Blijven we naast de automatische prijscompensatie en 100 euro per maand er bij voor iedereen ook inzetten op minimaal 14 euro per uur?
Zeker. Die 14 euro per uur heeft echt resultaat als er in bedrijven veel laagbetaald werk is. Zoals in de schoonmaak, bij gemeenten en onlangs ook bij de bagage-afhandeling op Schiphol. Sommige mensen gaan er op Schiphol tientallen procenten op vooruit. Echt puur dankzij onze inzet. Dat is hartstikke mooi. De overheid moet uiteindelijk het minimumuurloon verhogen naar 14 euro zodat iedereen kan rekenen op een eerlijk en leefbaar inkomen. Dat draagt pas echt bij aan het aanpakken van de scheefgroei. Maar waar komen ze mee aan? Een schamele 7,5% voor de laagste inkomens en pas vanaf 2024. Dat is ver beneden de maat. Dat betekent de komende jaren voor al die mensen nog minder te besteden. Als er geen goede compensatie van de energierekening komt voor mensen met een laag inkomen, vergroot je de scheefgroei verder. Wij blijven ons hard maken voor een minimumloon van 14 euro per uur. Dat doen we aan de cao-tafel, in Den Haag en bij de lokale politiek. Zo voeren we acties bij de gemeentes om af te dwingen dat alle gemeentes 14 euro betalen voor het werk dat zij uitbesteden.
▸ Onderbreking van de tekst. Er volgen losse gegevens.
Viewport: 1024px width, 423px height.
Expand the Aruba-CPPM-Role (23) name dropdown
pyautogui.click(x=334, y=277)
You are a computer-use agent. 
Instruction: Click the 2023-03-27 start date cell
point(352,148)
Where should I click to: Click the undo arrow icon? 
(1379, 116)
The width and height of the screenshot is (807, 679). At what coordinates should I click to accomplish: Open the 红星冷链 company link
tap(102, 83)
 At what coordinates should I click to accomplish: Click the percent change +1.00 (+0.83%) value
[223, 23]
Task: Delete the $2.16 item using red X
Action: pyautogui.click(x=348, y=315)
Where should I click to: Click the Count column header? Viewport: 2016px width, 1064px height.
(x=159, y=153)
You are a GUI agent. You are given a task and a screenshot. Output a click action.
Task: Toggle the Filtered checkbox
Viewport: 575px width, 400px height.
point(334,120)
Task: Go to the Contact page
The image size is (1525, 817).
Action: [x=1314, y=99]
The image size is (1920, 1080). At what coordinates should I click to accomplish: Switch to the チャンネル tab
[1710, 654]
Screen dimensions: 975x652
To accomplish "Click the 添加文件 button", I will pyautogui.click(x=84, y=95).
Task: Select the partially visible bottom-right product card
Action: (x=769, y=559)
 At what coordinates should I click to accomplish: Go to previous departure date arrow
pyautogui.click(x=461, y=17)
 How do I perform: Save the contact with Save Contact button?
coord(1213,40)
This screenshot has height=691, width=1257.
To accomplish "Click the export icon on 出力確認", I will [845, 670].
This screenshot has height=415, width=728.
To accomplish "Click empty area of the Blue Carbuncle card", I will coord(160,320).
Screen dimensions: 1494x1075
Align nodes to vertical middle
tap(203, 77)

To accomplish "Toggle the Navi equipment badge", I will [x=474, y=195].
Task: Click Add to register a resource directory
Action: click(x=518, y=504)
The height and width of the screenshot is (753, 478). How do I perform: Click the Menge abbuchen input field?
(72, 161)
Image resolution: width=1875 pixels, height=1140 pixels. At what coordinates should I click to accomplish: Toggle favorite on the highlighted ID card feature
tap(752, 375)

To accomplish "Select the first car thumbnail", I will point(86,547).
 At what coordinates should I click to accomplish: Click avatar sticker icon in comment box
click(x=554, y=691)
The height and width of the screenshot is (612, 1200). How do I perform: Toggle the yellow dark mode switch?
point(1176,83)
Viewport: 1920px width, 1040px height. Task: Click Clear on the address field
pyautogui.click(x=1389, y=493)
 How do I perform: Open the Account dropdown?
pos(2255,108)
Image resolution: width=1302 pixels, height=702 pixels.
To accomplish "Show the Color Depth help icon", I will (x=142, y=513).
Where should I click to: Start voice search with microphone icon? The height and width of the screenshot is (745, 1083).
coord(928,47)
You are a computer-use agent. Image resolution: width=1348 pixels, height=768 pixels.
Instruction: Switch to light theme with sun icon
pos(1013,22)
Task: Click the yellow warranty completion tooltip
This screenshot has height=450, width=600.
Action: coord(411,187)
Er is geld zat in Nederland, dus dat hoeft niet het probleem te zijn. In Duitsland gaat het minimumloon dit jaar nog naar 12 euro, wij zitten nog steeds rond 10 euro Het is dan ook een schande dat in een welvarend land als Nederland geen politieke wil lijkt te zijn om iedereen een leefbaar inkomen te gunnen.
Hoe komt het dat werkgevers niet meer willen betalen ondanks het gebrek aan personeel?
Werkgevers verdienen vaak bakken met geld en vertikken een eerlijke loonverhoging te geven. Ze proberen soms mensen van elders te halen, tot buiten de Europese Unie aan toe. Zij kijken vaak alléén naar hun eigen verdienmodel en hebben geen zin te investeren in nieuw personeel. Terwijl dáár de sleutel ligt. Hoe maak je het werk aantrekkelijker? Door zeggenschap over werktijden, door hoger loon en meer zekerheid. Nu lopen bijvoorbeeld jongeren weg vanwege de te hoge werkdruk of de te lage waardering. Zij kijken waar ze wel aantrekkelijk werk vinden, en geef ze eens ongelijk. Wij roepen werkgevers keer op keer op hun houding te veranderen en hun winsten rechtvaardiger te delen. Zo maak je ook de maatschappelijke bijdrage van je bedrijf waar.’
We hebben het nu over mensen die onder een cao vallen, natuurlijk heel veel van onze leden. Maar wat zou je tegen ouderen, werkloze 50+’ers en jongeren met flexcontracten willen zeggen?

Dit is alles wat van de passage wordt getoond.